Monday, 3 June 2019

becoming by Michelle Obama: Book Note


Becoming by Michelle Obama: Book Note

The other day I read Michelle Obama’s memoir, Becoming. It’s in three parts, recounting her childhood and student years; her marriage to Barack Obama and early years of motherhood; and her years in the White House as First Lady.

Michelle Obama grew up on the South Side of Chicago. Her mother stayed home when she and her brother were small, supported by her father, a city employee who kept on working for years even after he contracted multiple sclerosis. She notes how segregated her neighborhood became during her childhood. In first grade she was in a racially mixed class; by sixth grade, as a result of white flight, her class was almost entirely African American.


Michelle grew up with a large extended family, many of whose members were seriously affected by racism. Several of her uncles were skilled tradesmen who could not find permanent well-paying jobs because the white-controlled unions excluded African Americans. Both her grandfathers were in turn the grandchildren of enslaved people. One grandfather mistrusted white people so much that he would not even go to the dentist.

Ms. Obama attended Harvard Law, and started out life as a corporate lawyer. I had thought that she left the practice of law to subordinate herself to her husband’s political ambitions, but I was wrong.  She dropped out of corporate law to work for NGOs, taking a 50% cut in salary. At one point she got a job at the exclusive University of Chicago. There she startled her boss when she told him that although she grew up on Chicago’s South Side, right where the University is situated, she had never considered applying there, as it was so cut off from its own neighborhood.

Instead Michelle followed her older brother to Princeton, where she spent much of her time hanging out at what was then known as the “Third World Center,” a meeting place for African-American students where she felt more at home than among the white elite students. Once she shared a dorm room with two white girls, but one suddenly disappeared. Years later she learned that her roommate’s mother had vigorously lobbied Princeton to move her daughter away from an African-American roommate.
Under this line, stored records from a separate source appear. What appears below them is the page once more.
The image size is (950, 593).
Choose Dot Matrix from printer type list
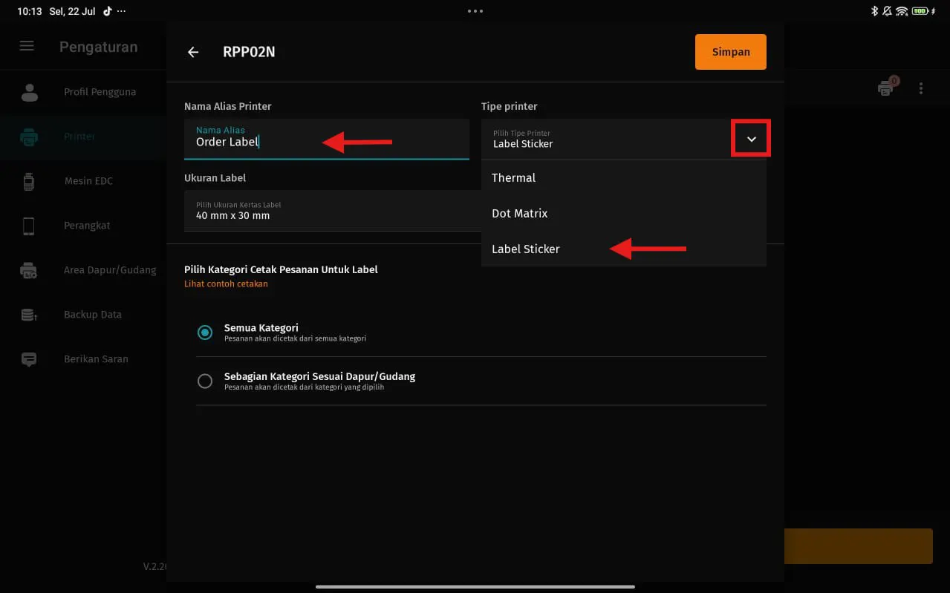pyautogui.click(x=520, y=214)
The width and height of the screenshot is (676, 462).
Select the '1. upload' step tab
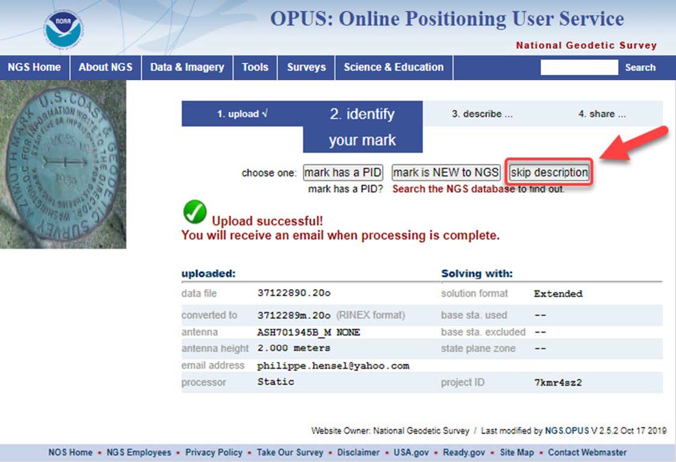[x=242, y=114]
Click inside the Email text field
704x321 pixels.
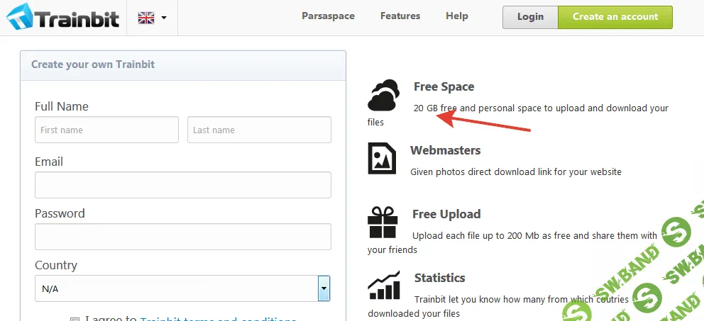pyautogui.click(x=182, y=185)

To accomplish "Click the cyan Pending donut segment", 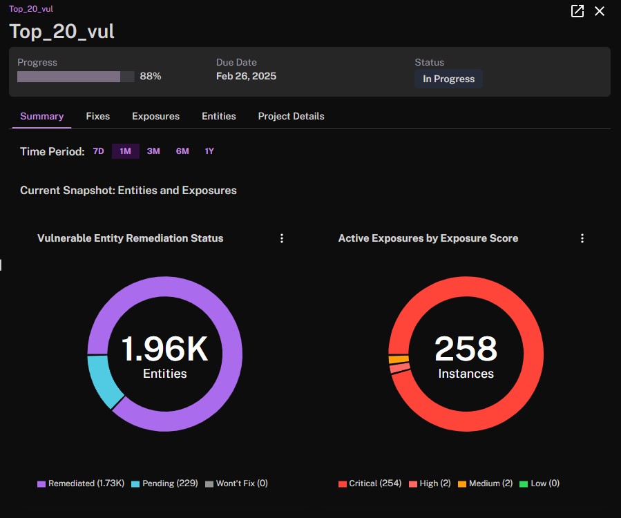I will point(102,380).
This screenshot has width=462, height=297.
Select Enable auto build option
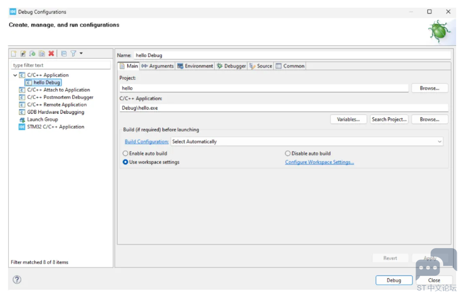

Throughout the book, Michelle stressed her role as a mother and a woman. In part, this was to play down her identity as a lawyer and a thinker: she had to be careful not to incur the kind of wrath Hillary Clinton endured 20 years earlier when she tried to help her husband design a national health care policy. But she is also strongly committed to the welfare of children. While First Lady she developed some ostensibly non-political programs. One, called “Let’s Move” encouraged children to exercise more. Another, called “Join Forces” aimed to help military veterans and their families. She also campaigned to improve American children’s diets, working especially to improve the quality of school lunches. This last campaign bordered on the political, as improvements in school lunches could cut corporate fast-food profits.

Ms. Obama also had to be very careful about what she said about US politics.  She mentioned Donald Trump in the book only twice. Once was to say that she would never forgive him for endangering her children’s lives when he claimed that Barack Obama was not a US citizen, thus encouraging right-wing extremists. The other was at the end of the book, when Donald Trump was inaugurated. She stopped smiling at the inauguration ceremony, when she noticed the sea of white faces in front of her, as compared to the two inauguration ceremonies for her husband.

I was struck reading the memoir by how sexualized Michelle was. The front picture on her book shows her with one shoulder uncovered. It’s a lovely picture, with her beautiful smile, but why the bare shoulder?  Perhaps for the same reason that while First Lady she had to devote an enormous amount of time, energy and money to her looks, with a personal hairdresser, makeup artist and stylist. It’s possible no other First Lady had to spend so much on these relatively trivial aspects. There was even a debate among her advisers when she decided to get bangs in her hair. But of course if you are a woman, looks are never quite as trivial as when you are a man. And as an African American, Ms. Obama had to be far more careful than any First Lady of European descent about her looks, so that she did not trip any stereotypes about African American women.

This is a frank, warm memoir, about being a woman and being an African American. Worth reading.